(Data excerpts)
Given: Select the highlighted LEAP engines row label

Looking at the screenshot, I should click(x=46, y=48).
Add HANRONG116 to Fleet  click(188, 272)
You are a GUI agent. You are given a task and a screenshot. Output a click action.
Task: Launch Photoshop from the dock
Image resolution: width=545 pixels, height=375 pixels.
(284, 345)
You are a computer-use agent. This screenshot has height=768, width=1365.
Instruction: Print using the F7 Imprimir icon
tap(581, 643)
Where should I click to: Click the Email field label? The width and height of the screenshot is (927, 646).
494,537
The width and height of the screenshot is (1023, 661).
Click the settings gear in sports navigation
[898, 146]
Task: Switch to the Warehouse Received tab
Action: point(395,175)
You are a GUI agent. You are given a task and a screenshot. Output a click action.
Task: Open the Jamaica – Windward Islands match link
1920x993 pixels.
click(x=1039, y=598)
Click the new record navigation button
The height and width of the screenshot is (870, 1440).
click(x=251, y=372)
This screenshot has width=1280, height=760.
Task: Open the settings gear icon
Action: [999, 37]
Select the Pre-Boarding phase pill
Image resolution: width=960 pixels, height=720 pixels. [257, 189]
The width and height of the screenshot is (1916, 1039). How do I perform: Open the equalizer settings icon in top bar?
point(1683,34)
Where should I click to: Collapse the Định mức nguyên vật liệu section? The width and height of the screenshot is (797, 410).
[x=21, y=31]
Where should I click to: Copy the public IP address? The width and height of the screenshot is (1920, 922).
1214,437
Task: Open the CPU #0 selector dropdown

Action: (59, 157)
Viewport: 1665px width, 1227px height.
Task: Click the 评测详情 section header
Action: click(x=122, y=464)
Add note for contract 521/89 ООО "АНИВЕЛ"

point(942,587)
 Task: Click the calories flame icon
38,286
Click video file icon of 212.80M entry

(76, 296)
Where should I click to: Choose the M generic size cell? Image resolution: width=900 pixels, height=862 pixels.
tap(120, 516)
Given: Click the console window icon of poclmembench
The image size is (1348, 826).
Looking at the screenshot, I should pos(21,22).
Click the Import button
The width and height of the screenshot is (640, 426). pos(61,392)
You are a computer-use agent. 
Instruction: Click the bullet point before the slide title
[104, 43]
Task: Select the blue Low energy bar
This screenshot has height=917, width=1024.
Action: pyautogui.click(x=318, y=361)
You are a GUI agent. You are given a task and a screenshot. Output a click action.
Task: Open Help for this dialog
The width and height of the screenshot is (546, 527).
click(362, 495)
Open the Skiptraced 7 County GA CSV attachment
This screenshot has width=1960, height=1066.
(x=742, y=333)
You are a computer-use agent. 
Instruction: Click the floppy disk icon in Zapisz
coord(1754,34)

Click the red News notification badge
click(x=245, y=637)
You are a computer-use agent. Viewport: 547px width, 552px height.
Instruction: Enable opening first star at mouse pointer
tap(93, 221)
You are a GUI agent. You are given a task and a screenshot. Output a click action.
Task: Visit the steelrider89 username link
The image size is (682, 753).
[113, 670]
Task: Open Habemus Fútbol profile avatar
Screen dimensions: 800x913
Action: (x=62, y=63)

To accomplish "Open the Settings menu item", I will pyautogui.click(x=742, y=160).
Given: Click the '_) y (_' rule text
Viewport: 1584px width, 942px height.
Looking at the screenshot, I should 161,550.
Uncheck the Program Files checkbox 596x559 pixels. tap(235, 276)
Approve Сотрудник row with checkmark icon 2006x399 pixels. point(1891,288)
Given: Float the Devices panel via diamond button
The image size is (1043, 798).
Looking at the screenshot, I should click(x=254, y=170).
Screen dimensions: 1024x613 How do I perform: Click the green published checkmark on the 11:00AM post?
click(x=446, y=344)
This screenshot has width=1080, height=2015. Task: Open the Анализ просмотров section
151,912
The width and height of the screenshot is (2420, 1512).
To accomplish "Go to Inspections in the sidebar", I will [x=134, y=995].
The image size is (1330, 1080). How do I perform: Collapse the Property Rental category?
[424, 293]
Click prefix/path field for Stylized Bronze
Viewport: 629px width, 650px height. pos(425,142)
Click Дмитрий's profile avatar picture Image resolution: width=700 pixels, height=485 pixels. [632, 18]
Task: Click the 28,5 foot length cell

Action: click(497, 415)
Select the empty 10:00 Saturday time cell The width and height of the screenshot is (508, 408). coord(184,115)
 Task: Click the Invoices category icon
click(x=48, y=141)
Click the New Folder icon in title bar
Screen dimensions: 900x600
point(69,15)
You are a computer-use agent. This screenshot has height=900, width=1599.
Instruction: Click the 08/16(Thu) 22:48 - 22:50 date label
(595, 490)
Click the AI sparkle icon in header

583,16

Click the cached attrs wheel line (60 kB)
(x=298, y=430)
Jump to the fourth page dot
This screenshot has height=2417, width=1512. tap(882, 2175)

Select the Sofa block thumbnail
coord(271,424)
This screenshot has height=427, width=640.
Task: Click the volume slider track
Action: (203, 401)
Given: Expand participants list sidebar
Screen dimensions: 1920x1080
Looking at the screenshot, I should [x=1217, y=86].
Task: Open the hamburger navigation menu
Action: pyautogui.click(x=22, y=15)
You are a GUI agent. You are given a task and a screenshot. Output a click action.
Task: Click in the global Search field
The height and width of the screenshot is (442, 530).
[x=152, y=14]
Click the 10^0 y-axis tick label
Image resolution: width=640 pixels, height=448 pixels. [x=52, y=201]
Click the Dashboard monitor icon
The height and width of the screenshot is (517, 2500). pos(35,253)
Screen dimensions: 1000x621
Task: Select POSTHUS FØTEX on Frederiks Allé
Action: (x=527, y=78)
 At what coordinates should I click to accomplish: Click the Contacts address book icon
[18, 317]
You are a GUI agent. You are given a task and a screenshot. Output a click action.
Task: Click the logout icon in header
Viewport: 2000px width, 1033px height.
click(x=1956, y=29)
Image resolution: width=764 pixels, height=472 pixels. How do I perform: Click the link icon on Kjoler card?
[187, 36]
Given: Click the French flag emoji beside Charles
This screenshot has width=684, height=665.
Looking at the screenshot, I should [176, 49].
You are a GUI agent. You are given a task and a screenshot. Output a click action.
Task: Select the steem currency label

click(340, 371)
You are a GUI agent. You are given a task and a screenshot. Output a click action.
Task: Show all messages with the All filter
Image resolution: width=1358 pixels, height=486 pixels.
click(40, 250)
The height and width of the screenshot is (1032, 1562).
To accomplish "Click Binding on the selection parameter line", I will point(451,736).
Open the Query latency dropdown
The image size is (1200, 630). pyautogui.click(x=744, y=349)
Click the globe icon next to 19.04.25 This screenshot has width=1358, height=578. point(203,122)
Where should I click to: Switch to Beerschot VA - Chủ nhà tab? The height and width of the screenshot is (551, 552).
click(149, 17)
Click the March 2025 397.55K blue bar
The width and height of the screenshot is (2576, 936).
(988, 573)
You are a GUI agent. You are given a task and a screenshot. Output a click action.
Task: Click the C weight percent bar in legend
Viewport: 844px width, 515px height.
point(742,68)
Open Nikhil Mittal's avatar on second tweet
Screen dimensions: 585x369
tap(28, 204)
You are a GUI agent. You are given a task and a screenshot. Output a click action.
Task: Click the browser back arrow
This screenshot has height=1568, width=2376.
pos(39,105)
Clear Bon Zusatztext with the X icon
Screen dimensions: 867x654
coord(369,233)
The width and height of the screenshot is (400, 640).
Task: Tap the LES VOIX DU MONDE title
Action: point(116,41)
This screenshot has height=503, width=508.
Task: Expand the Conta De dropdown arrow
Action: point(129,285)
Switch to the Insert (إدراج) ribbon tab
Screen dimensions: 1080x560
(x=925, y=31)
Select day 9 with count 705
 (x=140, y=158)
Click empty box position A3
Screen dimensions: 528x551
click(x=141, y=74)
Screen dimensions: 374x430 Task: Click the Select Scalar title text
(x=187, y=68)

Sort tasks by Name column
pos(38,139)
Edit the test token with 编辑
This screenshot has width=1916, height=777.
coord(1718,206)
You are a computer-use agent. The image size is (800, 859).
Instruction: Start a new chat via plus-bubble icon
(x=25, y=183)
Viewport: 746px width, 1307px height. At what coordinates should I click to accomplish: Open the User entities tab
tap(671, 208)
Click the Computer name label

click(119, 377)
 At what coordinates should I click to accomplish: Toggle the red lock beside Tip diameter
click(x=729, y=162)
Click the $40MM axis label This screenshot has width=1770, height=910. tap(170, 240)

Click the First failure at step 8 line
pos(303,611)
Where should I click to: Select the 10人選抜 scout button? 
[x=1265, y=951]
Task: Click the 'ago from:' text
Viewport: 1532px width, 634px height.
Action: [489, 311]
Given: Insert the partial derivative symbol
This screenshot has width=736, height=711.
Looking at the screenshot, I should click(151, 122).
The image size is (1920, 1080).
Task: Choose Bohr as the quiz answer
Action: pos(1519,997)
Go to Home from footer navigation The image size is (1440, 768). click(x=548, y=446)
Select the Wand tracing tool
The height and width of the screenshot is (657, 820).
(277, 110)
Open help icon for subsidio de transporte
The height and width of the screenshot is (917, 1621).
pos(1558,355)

What to work on: What is the number of lines in the records that hold the word "sidebar"? Answer with that number only.

Reply: 2